The Z Axis: Continuum starts off nicely enough, delivering a number of well paced and thoughtful tutorial style stages to ensure that you fully understand and get to grips with not just what is required, but the rather great physics and manipulation opportunities that it brings. Get those out of the way though, and the Continuum turns in to one hell of mind bender – one that may just be too much of a test for many.
A test is exactly what you get in this game, and should you be able to look past the rather simplistic visuals, will find a strange world in which you need to rotate the entire universe in order to reach your end goal and escape the madness. Basic platforms are in place for you to run along, small obstacles are ready for you to clamber over, and portals, cloning opportunities, time manipulation devices and more are all ready for use. And even if you think you know exactly how to get to the bottom of a certain situation, the constant rotation of the world around you will very quickly ensure your mind is left in a bit of a scrambled mess.

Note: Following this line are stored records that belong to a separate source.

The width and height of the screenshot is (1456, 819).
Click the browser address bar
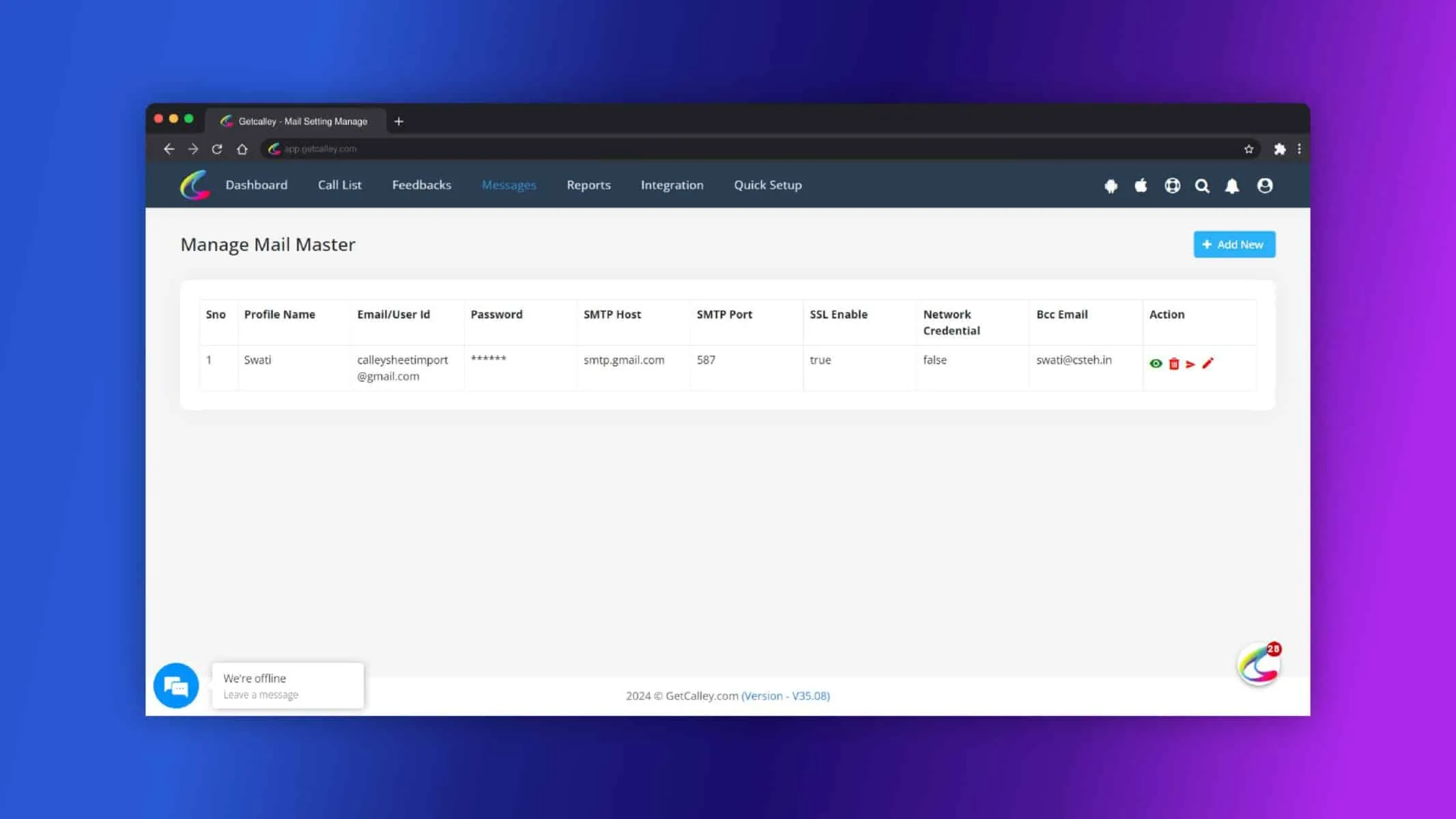click(751, 149)
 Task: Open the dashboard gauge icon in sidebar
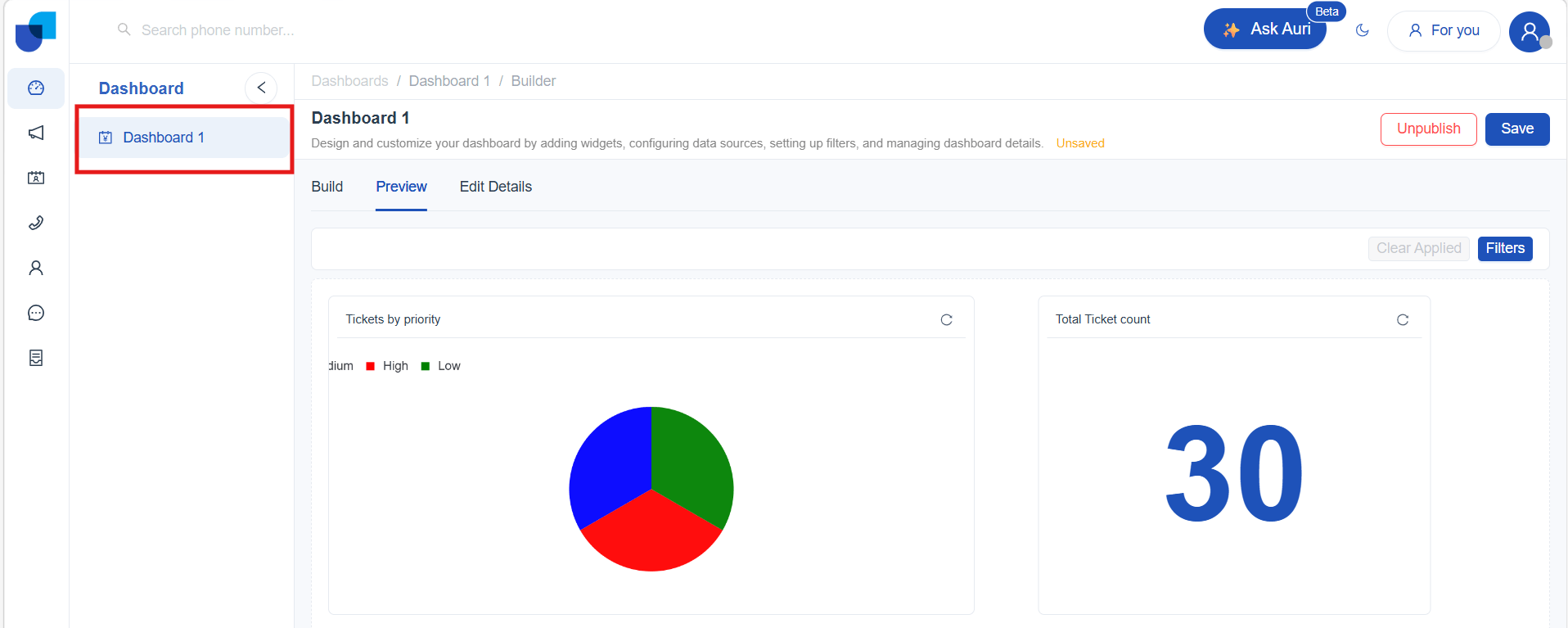(x=36, y=88)
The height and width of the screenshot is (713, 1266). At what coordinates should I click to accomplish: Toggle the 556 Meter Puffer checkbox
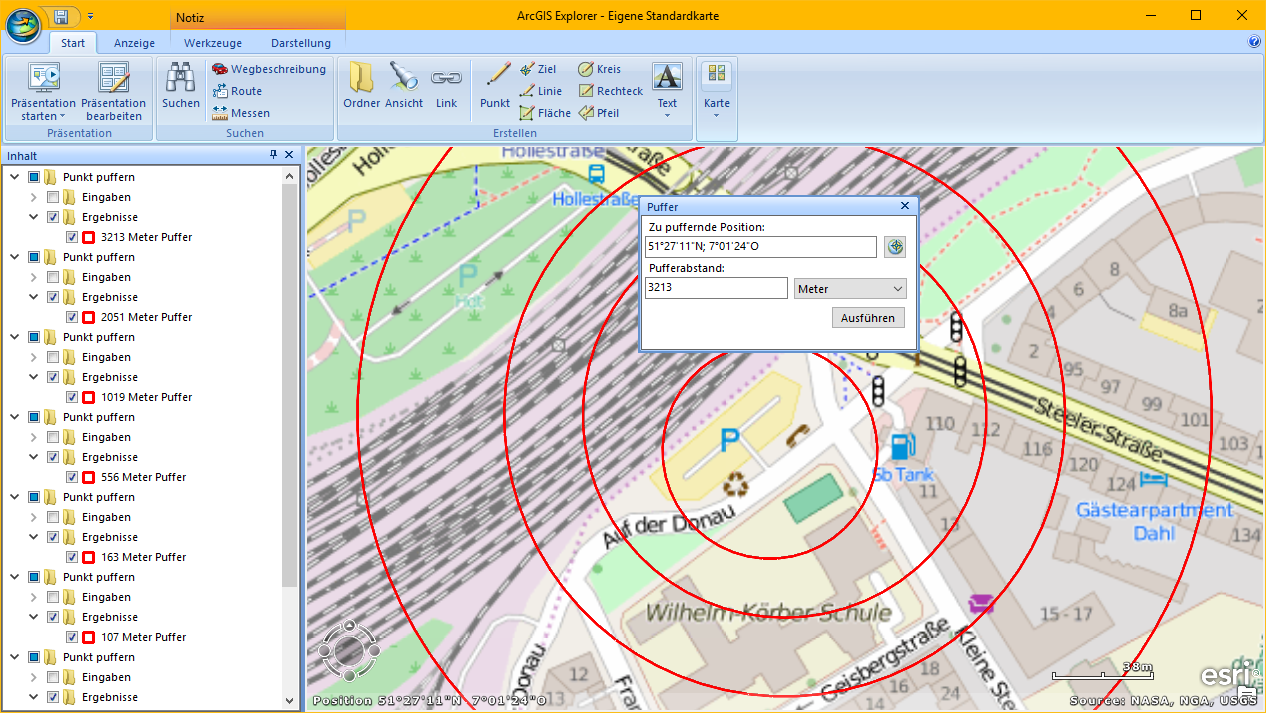point(72,477)
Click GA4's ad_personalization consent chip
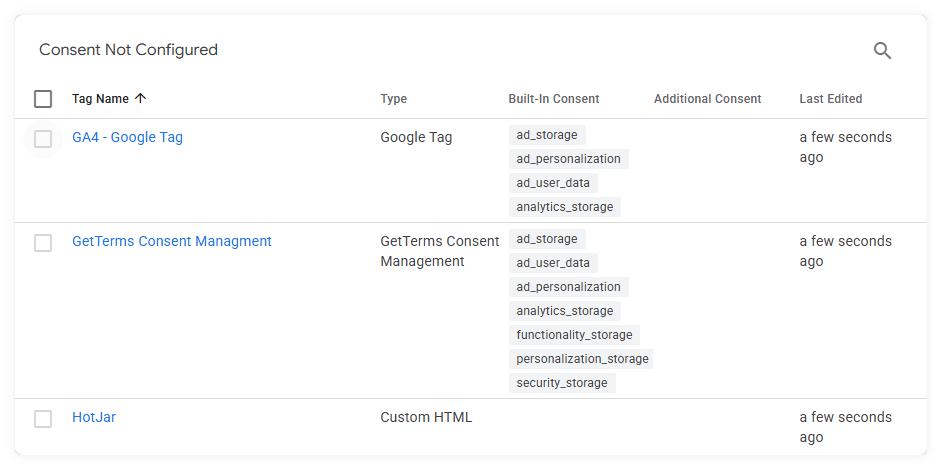 (568, 159)
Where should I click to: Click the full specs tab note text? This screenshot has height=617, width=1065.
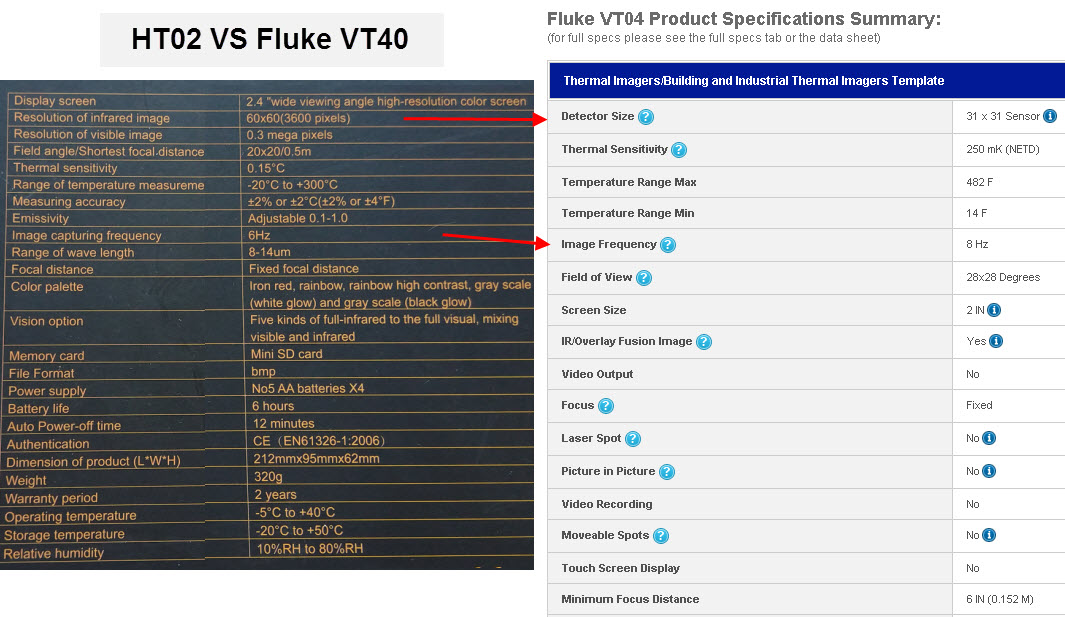(x=714, y=38)
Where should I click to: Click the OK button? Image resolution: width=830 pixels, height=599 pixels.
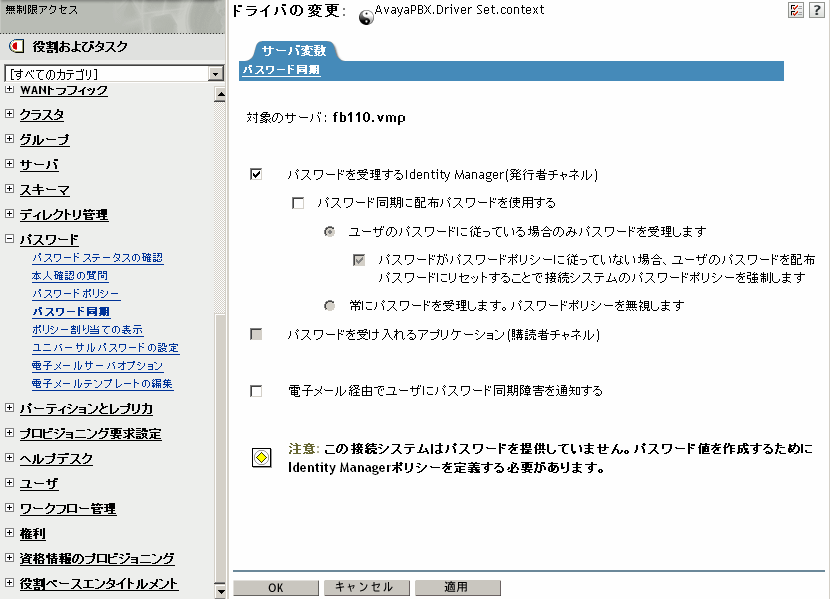coord(275,587)
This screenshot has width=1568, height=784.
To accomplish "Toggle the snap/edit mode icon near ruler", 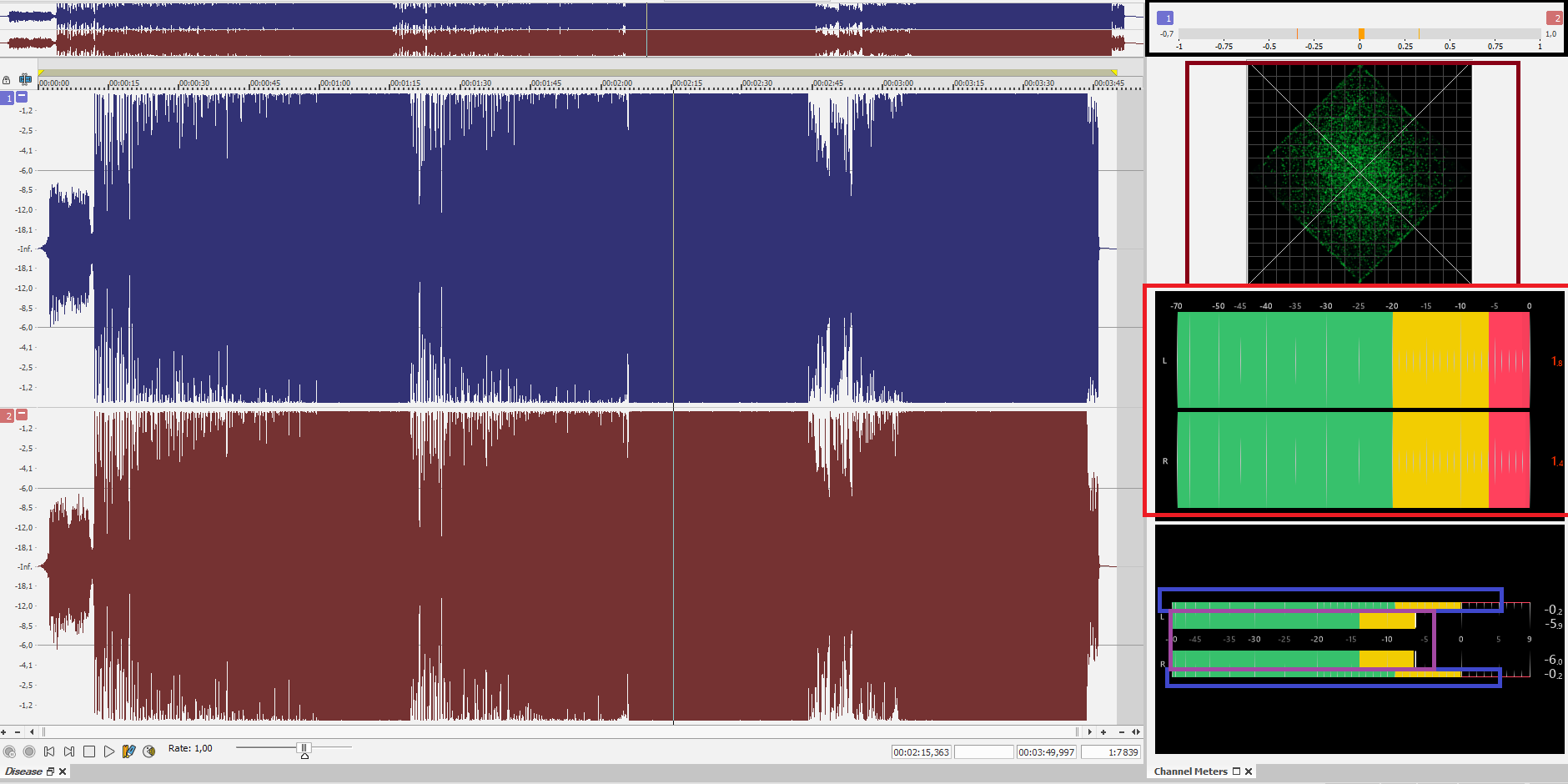I will point(25,80).
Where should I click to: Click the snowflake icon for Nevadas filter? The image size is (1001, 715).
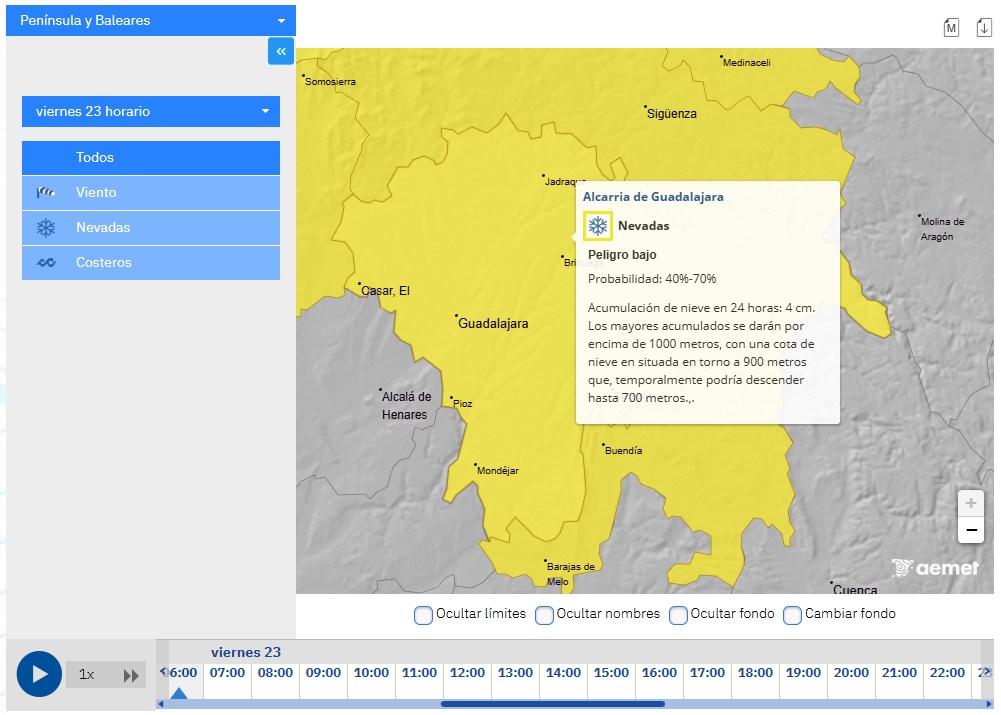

But then, that’s what all good puzzlers should do – they should tease you in and then spit you out without a care in the world. The Z Axis: Continuum does that brilliantly, with the solo developer at Lazerpants Studios overseeing the creation of a game that will push even the most hardened puzzle fan’s patience to the limit.
Is that a good thing? Yes it is, because a test of the mind is something that many will flock to. But similarly, the brutal combination of switch pushing, portal using and that over-arcing rotation mechanic, will scare off a whole ton of intrigued gamers.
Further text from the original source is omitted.